[Opening SUPPLIED INFORMATION section]

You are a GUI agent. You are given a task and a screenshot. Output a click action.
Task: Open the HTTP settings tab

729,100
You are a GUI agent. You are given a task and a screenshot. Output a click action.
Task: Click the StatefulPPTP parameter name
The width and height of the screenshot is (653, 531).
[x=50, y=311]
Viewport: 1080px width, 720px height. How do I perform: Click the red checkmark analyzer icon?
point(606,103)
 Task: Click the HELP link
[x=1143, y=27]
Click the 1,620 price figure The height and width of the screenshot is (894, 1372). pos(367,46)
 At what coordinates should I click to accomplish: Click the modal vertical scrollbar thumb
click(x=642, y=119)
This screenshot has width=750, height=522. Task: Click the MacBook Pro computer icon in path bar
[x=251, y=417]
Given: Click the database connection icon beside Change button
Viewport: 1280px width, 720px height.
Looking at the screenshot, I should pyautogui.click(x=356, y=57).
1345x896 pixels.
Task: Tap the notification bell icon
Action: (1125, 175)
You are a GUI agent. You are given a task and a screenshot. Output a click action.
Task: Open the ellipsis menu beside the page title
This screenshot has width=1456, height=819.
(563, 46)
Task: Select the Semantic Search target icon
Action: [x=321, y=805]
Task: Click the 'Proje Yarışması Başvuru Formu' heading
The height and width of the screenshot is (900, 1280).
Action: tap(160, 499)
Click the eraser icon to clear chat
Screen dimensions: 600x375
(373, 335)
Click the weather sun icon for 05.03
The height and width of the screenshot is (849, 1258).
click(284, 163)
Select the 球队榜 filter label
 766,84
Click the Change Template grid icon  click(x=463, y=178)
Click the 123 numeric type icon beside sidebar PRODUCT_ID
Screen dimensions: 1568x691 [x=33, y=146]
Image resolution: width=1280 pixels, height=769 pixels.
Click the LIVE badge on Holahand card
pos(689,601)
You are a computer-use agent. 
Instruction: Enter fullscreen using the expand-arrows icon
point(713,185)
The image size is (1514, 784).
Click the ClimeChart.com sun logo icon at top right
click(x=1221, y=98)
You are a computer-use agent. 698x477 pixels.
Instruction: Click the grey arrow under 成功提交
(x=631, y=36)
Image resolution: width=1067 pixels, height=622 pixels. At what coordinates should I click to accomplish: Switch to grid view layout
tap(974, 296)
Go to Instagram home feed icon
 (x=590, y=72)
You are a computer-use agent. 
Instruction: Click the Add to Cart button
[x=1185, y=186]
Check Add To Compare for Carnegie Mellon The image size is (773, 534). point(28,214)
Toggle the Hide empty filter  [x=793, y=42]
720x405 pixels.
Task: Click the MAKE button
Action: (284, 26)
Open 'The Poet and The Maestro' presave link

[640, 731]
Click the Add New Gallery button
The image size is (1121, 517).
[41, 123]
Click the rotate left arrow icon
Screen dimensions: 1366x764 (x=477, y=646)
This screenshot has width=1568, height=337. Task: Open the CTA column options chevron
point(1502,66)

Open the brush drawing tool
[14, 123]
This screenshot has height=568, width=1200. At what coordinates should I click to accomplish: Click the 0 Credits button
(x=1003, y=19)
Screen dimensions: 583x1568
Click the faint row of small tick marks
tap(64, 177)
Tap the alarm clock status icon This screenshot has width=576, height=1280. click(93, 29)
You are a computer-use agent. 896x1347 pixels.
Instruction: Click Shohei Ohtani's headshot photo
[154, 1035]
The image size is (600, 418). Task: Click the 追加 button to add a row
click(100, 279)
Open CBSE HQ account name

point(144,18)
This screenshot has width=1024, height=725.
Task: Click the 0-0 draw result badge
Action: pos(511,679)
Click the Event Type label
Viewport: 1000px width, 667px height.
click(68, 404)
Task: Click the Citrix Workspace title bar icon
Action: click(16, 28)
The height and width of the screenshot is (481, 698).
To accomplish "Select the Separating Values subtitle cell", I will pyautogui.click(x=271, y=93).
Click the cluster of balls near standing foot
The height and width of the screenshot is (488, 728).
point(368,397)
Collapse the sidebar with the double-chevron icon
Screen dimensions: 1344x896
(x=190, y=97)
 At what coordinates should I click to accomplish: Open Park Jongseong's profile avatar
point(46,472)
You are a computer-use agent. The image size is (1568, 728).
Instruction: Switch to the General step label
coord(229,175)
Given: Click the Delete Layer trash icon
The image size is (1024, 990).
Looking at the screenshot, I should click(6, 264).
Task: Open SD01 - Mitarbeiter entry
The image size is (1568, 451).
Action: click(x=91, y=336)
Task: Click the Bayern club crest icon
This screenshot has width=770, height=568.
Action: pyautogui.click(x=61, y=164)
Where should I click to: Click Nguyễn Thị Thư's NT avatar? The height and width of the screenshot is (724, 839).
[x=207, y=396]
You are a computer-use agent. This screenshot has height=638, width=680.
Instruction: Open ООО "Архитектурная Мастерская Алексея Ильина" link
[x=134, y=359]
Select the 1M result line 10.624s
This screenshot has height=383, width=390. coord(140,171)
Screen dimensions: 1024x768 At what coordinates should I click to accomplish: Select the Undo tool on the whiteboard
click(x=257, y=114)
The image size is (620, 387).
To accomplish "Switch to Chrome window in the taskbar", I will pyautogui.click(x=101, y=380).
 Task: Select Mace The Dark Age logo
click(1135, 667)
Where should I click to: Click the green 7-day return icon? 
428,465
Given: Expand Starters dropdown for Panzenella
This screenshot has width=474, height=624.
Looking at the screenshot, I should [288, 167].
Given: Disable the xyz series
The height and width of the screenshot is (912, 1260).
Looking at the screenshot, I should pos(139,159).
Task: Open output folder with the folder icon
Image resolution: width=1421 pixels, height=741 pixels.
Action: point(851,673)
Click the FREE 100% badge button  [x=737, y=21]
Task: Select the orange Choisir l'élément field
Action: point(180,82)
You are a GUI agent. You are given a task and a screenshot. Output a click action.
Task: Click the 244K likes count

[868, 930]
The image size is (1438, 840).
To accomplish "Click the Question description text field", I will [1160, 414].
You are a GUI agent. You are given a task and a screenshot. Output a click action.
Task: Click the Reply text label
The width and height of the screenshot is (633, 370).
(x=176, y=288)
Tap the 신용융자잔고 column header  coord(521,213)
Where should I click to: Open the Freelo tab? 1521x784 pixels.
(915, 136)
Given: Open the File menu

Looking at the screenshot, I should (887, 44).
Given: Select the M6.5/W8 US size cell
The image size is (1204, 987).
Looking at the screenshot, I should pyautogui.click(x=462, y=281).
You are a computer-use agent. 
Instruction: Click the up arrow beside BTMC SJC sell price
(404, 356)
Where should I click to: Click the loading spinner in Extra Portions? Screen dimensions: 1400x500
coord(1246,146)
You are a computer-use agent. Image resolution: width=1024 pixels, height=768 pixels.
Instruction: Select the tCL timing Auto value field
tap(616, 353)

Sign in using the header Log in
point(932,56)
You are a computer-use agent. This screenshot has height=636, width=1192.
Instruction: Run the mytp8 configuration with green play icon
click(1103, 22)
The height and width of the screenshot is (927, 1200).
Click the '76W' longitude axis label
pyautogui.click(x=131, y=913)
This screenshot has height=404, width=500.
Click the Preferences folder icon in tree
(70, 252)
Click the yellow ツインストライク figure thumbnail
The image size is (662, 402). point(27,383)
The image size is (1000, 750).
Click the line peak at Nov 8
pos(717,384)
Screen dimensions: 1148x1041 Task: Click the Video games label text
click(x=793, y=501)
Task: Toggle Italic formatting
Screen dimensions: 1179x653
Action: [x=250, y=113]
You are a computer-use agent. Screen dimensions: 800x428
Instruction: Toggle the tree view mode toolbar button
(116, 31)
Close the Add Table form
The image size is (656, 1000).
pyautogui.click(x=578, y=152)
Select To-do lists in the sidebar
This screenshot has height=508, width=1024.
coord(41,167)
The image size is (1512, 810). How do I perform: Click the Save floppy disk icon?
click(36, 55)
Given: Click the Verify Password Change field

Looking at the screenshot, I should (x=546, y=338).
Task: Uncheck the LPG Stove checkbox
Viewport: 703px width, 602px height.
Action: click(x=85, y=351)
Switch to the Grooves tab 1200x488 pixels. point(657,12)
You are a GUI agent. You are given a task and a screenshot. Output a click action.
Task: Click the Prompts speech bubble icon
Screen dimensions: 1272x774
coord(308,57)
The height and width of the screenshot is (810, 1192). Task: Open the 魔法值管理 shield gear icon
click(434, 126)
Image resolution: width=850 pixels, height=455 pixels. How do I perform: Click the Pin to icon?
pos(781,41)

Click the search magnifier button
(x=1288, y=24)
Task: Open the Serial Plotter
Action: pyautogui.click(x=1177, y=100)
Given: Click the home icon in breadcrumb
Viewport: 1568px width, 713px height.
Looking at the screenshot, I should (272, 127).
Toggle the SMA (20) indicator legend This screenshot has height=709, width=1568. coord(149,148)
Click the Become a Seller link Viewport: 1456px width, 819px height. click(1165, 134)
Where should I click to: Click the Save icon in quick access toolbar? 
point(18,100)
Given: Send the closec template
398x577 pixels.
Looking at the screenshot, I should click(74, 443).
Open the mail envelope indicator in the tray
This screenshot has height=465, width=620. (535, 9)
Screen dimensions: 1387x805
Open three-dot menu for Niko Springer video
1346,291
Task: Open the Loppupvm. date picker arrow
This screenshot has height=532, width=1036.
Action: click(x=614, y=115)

[Closing SUPPLIED INFORMATION section]

= ACTIVITY =
Lines above with the string "cell" need to be found and copied.

= FINISHED TASK =
To accomplish "Select the Separating Values subtitle cell", I will pyautogui.click(x=271, y=93).
Given: Select the M6.5/W8 US size cell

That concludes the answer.